**PROBLEM TO WORK ON**
Would you please give all the lines below again, exactly as they stand?
(Beginning of EXERCISE MATERIALS)
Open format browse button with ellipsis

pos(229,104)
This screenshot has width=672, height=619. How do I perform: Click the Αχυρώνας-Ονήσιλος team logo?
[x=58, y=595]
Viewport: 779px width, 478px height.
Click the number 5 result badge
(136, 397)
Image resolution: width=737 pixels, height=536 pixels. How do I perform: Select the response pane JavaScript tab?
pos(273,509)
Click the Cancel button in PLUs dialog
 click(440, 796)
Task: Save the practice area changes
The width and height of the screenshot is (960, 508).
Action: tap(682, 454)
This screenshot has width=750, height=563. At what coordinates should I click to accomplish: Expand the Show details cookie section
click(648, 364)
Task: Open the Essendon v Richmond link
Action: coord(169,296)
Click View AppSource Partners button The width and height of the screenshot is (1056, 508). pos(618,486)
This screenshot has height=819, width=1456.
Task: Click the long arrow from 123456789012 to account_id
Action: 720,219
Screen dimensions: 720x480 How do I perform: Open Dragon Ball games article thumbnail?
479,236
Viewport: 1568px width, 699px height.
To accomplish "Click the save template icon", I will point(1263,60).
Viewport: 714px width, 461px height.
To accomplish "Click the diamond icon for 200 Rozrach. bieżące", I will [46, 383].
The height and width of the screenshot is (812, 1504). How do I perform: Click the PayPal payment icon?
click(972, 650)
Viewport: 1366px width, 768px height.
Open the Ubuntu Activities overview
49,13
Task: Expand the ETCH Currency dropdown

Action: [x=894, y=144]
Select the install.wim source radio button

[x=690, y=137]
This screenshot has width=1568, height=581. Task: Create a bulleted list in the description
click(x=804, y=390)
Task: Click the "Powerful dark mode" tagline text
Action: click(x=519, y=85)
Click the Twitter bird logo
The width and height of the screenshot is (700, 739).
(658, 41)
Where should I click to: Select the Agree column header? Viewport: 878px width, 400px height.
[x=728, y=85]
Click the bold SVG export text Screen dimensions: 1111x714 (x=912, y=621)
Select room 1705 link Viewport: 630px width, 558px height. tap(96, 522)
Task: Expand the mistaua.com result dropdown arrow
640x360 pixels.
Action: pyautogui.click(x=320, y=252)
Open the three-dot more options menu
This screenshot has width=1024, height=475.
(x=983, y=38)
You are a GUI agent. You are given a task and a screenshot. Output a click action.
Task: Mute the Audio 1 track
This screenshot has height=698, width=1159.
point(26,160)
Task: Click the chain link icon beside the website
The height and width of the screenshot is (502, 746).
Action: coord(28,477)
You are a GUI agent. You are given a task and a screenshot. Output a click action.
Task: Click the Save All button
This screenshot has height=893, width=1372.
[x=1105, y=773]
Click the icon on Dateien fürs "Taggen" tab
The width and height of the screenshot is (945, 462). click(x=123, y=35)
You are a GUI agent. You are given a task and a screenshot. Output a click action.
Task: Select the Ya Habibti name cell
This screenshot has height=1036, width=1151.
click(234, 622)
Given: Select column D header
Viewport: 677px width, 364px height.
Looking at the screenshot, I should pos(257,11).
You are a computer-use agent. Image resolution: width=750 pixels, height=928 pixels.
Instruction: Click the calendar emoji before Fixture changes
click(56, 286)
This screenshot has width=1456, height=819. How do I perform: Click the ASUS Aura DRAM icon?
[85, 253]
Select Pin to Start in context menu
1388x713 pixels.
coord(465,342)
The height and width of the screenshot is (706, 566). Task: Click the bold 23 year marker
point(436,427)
(End of EXERCISE MATERIALS)
**THE COMPLETED TASK**
Open format browse button with ellipsis

pos(229,104)
This screenshot has width=672, height=619. How do I perform: Click the Αχυρώνας-Ονήσιλος team logo?
[x=58, y=595]
Viewport: 779px width, 478px height.
Click the number 5 result badge
(136, 397)
Image resolution: width=737 pixels, height=536 pixels. How do I perform: Select the response pane JavaScript tab?
pos(273,509)
Click the Cancel button in PLUs dialog
 click(440, 796)
Task: Save the practice area changes
The width and height of the screenshot is (960, 508).
Action: tap(682, 454)
This screenshot has width=750, height=563. At what coordinates should I click to accomplish: Expand the Show details cookie section
click(648, 364)
Task: Open the Essendon v Richmond link
Action: coord(169,296)
Click View AppSource Partners button The width and height of the screenshot is (1056, 508). pos(618,486)
This screenshot has height=819, width=1456.
Task: Click the long arrow from 123456789012 to account_id
Action: 720,219
Screen dimensions: 720x480 How do I perform: Open Dragon Ball games article thumbnail?
479,236
Viewport: 1568px width, 699px height.
To accomplish "Click the save template icon", I will point(1263,60).
Viewport: 714px width, 461px height.
To accomplish "Click the diamond icon for 200 Rozrach. bieżące", I will [46, 383].
The height and width of the screenshot is (812, 1504). How do I perform: Click the PayPal payment icon?
click(972, 650)
Viewport: 1366px width, 768px height.
Open the Ubuntu Activities overview
49,13
Task: Expand the ETCH Currency dropdown

Action: [x=894, y=144]
Select the install.wim source radio button

[x=690, y=137]
This screenshot has width=1568, height=581. Task: Create a bulleted list in the description
click(x=804, y=390)
Task: Click the "Powerful dark mode" tagline text
Action: click(x=519, y=85)
Click the Twitter bird logo
The width and height of the screenshot is (700, 739).
(658, 41)
Where should I click to: Select the Agree column header? Viewport: 878px width, 400px height.
[x=728, y=85]
Click the bold SVG export text Screen dimensions: 1111x714 (x=912, y=621)
Select room 1705 link Viewport: 630px width, 558px height. tap(96, 522)
Task: Expand the mistaua.com result dropdown arrow
640x360 pixels.
Action: pyautogui.click(x=320, y=252)
Open the three-dot more options menu
This screenshot has width=1024, height=475.
(x=983, y=38)
You are a GUI agent. You are given a task and a screenshot. Output a click action.
Task: Mute the Audio 1 track
This screenshot has height=698, width=1159.
point(26,160)
Task: Click the chain link icon beside the website
The height and width of the screenshot is (502, 746).
Action: coord(28,477)
You are a GUI agent. You are given a task and a screenshot. Output a click action.
Task: Click the Save All button
This screenshot has height=893, width=1372.
[x=1105, y=773]
Click the icon on Dateien fürs "Taggen" tab
The width and height of the screenshot is (945, 462). click(x=123, y=35)
You are a GUI agent. You are given a task and a screenshot. Output a click action.
Task: Select the Ya Habibti name cell
This screenshot has height=1036, width=1151.
click(234, 622)
Given: Select column D header
Viewport: 677px width, 364px height.
Looking at the screenshot, I should pos(257,11).
You are a computer-use agent. Image resolution: width=750 pixels, height=928 pixels.
Instruction: Click the calendar emoji before Fixture changes
click(56, 286)
This screenshot has width=1456, height=819. How do I perform: Click the ASUS Aura DRAM icon?
[85, 253]
Select Pin to Start in context menu
1388x713 pixels.
coord(465,342)
The height and width of the screenshot is (706, 566). Task: Click the bold 23 year marker
point(436,427)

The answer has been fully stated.